* EXTRAIT DU TEXTE:
————

La Cour administrative d’appel de Toulouse a rendu le 31 décembre 2024 une décision relative à la recevabilité d’un appel en matière contractuelle. Un contrat de travaux pour la construction d’un groupe scolaire avait été conclu entre une société et une commune en mai 2018. À la suite du placement de l’entreprise en redressement judiciaire, l’administrateur a décidé de ne pas poursuivre l’exécution du marché public. La commune a alors prononcé la résiliation du contrat et notifié un décompte de résiliation que la société a contesté.
Le Tribunal administratif de Toulouse a rejeté la demande tendant à la fixation du solde du décompte général par un jugement du 18 mai 2022. La juridiction de première instance avait retenu l’irrecevabilité de la demande de l’entreprise en raison de la tardiveté de sa saisine. La société a interjeté appel de ce jugement pour obtenir l’annulation de la décision et le paiement des sommes qu’elle estimait dues. Au cours de l’instance d’appel, la société a été placée en liquidation judiciaire, entraînant le retrait de son avocat initialement constitué.

————

* LISTE DES LIGNES:
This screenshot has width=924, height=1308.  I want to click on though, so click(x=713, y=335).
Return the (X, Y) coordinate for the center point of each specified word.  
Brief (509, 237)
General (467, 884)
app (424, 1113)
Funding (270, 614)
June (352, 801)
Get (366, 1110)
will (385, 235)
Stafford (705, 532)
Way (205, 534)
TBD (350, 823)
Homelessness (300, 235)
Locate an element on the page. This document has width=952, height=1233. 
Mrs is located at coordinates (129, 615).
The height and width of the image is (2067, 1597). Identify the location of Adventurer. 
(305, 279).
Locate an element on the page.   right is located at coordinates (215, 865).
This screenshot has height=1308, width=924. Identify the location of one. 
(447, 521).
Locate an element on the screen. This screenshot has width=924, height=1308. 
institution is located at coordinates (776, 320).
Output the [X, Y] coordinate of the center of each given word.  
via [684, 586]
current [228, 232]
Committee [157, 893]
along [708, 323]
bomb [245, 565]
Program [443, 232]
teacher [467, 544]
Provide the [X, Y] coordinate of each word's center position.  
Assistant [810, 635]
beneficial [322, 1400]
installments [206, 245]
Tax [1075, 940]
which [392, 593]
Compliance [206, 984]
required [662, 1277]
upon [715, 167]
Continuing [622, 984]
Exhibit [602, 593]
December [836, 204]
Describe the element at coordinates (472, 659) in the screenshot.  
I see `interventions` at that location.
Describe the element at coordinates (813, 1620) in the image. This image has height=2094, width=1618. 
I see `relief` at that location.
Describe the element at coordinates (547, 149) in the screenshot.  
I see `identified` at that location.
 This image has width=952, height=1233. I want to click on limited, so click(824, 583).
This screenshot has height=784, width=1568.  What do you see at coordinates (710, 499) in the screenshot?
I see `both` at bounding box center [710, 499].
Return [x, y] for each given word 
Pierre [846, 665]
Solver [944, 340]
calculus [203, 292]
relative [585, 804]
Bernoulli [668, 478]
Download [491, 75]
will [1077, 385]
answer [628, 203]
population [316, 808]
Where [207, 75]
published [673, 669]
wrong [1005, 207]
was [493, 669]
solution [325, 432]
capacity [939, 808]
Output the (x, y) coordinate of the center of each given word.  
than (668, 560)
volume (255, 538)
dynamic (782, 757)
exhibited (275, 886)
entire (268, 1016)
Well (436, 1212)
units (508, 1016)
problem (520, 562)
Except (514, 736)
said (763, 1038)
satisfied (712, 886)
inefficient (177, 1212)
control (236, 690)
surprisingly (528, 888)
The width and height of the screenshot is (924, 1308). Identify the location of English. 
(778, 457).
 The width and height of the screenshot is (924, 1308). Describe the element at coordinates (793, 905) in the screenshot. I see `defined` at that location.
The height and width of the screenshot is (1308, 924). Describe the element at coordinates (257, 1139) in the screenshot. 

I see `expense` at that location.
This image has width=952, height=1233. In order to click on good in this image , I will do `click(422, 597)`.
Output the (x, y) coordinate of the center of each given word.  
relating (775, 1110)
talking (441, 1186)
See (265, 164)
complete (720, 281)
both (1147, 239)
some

————

* CONSIGNES:
(1) Selon l'extrait, pour quel motif le Tribunal administratif de Toulouse avait-il retenu l'irrecevabilité de la demande de l'entreprise ?
(2) Indiquez si chacune des affirmations suivantes est conforme à l'extrait sur la décision de la Cour administrative d'appel de Toulouse, en citant les mots du texte qui le montrent.
(a) Le contrat de travaux portait sur la construction d'un groupe scolaire.
(b) C'est la commune qui a décidé de ne pas poursuivre l'exécution du marché public.
(c) La société a été placée en liquidation judiciaire avant le jugement du tribunal administratif.
(3) Poursuivez l'extrait sur l'appel jugé par la Cour administrative d'appel de Toulouse à la suite de sa dernière phrase.

* CORRIGÉ:
(1) En raison de la tardiveté de sa saisine.

(2)
(a) Oui : « Un contrat de travaux pour la construction d’un groupe scolaire ».
(b) Non : « l’administrateur a décidé de ne pas poursuivre l’exécution du marché public ».
(c) Non : « Au cours de l’instance d’appel, la société a été placée en liquidation judiciaire ».

(3)
La question posée à la Cour administrative d’appel porte sur la régularité de la procédure lorsque les mandataires liquidateurs ne régularisent pas la requête. Il s’agit de déterminer si le défaut de constitution d’avocat après une invitation du juge entraîne nécessairement l’irrecevabilité de la requête d’appel. La Cour juge que « la requête n’ayant pas été régularisée par la constitution d’un avocat dans le délai imparti, est, dès lors, irrecevable ». L’examen de cette solution conduit à analyser l’exigence du ministère d’avocat puis la rigueur de la sanction procédurale appliquée.
I. L’exigence impérative de la représentation par ministère d’avocat
A. Le champ d’application de la représentation obligatoire en appel
Le code de justice administrative impose que les appels soient présentés par l’un des mandataires mentionnés à l’article R. 431-2 du même code. Cette règle s’applique impérativement dès lors que les conclusions de la demande tendent au paiement d’une somme d’argent dans un litige contractuel. La Cour souligne que « les appels ainsi que les mémoires déposés devant la cour administrative d’appel doivent être présentés, à peine d’irrecevabilité » par un avocat. Cette exigence de forme est une condition de validité de la saisine du juge d’appel pour garantir la qualité des échanges.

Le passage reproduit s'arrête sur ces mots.